Jess Casey: Traumas might be ‘historical’ but they are living, breathing memory

Irish Examiner [Cork, Ireland]

June 27, 2021

By Jess Casey

Have we ever grasped how to adequately atone for the sins of the Church and of the State in this country for the abuses suffered in industrial schools, day schools, symphysiotomy, and Magdalene laundries? Jess Casey finds out

“Redress; to remedy, or set right.” The history of modern Ireland is woven tightly with a litany of human rights violations, often referred to as ‘historical’ abuses as if they are confined, now, only to books.

These traumas are living, breathing memory.

We live amongst the legacy of abuse of power, most often inflicted on children, women, and unmarried mothers.

Redress should be an acknowledgment of victims’ pain, and for the loss of opportunity, they suffered as a result, as well as a symbol of reconciliation and a move towards righting an injustice of the past.

But have we ever grasped how to adequately atone for the sins of the Church and of the State?

Across two days, the Irish Examiner will look at the redress schemes set up in the aspiration of righting some of these wrongs; abuses suffered in industrial schools, day schools, symphysiotomy, and Magdalene laundries.

With a redress scheme currently in development for survivors of Mother and Baby Homes, now is a good time to examine the mistakes and missteps of past schemes.


Contemporary schools are far from perfect but, for the most part, they are happy places.

Like much of Irish society, they have also experienced massive changes in a number of short decades.

When you consider that corporal punishment in the classroom was banned officially not even 40 years ago, many parents in their 50s had vastly different experiences of school than those of their children.

Today, student wellbeing is built into the curriculum.

Teachers are mandated to report suspected abuse, as are a whole range of professionals who work with or come into contact with children as part of their duties.

It’s not a faultless system, but a system nonetheless, and a far cry from the deeply flawed school system of the early 20th century.

The publication of the Ryan Report put the scale of neglect, and physical, sexual, and emotional abuse inflicted on thousands of students by religious and lay adults responsible for their care in black and white.

Industrial schools

Industrial schools, funded by the public and run by religious orders, were born out of widespread abject poverty to care for neglected, orphaned, and abandoned children potentially exposed to crime, according to the landmark report.

High unemployment, a lack of welfare benefits, and poor housing conditions combined to create extreme and unnatural conditions in which “many related evils flourished”.

“Against this background of extreme poverty, some saw the schools as no worse than anything else and as offering children at least adequate food and housing.” In 1929, changes to the Children’s Act meant that a child could be sent to an industrial school if their parents were unable to support them.

In 1943, the number of children admitted to industrial schools peaked, the year before changes were made to the Children’s Allowance.

The expansion of the allowance in 1944 is generally accepted to have contributed to the subsequent decline in numbers at the schools, the Ryan report notes.

Industrial schools were financed and, in theory, overseen by the Department of Education, while the individual religious orders and congregations were tasked with their day-to-day management.


The Department of Education also defined the standards of accommodation, clothing, diet, visits at the schools, as well as the time of students’ discharge, and its inspectors had the duty of ensuring these regulations were met.

“The Department had too little information because the inspections were too few and too limited in scope.

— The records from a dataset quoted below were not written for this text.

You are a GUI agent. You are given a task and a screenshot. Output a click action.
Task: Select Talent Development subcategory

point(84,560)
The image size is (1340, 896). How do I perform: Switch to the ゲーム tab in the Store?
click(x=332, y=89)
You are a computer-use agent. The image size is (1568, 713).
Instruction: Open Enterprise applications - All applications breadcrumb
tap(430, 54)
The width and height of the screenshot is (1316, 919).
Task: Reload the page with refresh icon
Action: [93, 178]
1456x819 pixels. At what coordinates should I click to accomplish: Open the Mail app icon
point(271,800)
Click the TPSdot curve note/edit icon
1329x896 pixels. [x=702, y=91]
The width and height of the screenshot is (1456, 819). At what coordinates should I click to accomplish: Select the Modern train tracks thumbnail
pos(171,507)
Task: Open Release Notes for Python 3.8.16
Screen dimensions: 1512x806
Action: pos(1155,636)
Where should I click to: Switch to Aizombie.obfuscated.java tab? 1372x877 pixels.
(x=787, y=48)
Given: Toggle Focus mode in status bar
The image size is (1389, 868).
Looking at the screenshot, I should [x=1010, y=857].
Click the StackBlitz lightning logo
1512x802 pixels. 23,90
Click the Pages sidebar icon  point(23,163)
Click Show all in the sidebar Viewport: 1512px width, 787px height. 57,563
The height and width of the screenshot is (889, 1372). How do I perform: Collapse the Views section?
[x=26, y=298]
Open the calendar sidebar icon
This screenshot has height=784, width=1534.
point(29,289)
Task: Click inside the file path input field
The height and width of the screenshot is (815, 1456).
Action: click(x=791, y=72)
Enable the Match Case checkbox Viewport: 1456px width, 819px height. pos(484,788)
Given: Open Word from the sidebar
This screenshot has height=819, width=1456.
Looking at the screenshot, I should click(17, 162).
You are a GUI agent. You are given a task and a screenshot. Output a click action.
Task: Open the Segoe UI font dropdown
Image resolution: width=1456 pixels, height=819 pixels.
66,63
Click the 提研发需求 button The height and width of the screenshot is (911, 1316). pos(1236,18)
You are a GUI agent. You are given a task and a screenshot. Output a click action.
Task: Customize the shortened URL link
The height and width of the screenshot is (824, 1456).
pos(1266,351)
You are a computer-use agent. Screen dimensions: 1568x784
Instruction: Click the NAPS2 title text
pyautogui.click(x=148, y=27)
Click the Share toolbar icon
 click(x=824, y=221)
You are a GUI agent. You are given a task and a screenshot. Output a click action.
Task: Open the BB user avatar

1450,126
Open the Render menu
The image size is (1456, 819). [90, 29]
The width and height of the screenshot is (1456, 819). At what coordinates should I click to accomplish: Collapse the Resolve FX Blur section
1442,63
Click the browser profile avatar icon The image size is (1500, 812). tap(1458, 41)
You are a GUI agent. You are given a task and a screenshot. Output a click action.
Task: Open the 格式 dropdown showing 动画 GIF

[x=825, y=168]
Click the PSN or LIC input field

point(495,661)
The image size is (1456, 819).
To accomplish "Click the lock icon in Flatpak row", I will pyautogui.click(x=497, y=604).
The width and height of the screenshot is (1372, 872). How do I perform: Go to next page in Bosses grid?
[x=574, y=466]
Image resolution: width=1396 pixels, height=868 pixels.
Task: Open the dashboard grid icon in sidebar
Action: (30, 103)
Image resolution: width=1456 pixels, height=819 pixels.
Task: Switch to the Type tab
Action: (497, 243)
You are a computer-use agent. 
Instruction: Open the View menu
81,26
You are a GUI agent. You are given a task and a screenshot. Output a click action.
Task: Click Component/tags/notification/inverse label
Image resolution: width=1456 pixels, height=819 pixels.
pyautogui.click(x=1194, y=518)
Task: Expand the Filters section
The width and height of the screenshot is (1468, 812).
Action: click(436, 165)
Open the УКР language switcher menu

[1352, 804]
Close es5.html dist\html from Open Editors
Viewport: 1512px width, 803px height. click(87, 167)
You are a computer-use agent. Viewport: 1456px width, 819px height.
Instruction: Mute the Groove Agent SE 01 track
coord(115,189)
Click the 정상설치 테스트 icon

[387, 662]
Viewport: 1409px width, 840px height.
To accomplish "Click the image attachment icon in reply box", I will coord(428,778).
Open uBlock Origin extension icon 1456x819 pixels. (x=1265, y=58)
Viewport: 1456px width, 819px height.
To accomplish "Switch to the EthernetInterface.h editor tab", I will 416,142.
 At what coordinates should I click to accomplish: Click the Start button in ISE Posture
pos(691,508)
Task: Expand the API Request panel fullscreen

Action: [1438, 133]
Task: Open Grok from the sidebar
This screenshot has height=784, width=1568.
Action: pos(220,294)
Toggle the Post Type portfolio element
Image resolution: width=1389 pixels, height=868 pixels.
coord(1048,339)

If the Department had been in possession of better information about the schools, it would have been in a stronger position to exercise control.” 

“The officials were aware that abuse occurred in the schools and they knew the education was inadequate and the industrial training was outdated.” Many of the same religious orders were also involved in the running of national and day schools.

National education was paid for by the Government, but it did not manage it or administer it; again, this responsibility lay elsewhere.

The functions of an individual school fell to a local manager. In the case of Catholic schools, this was usually a priest appointed by a local bishop.

The process for many abuse survivors seeking access to redress as adults has been adversarial, stressful, and acts as yet another obstacle in their fight for justice. Over the course of this special report, we ask why, and whether any good has come of the State’s attempts at amends.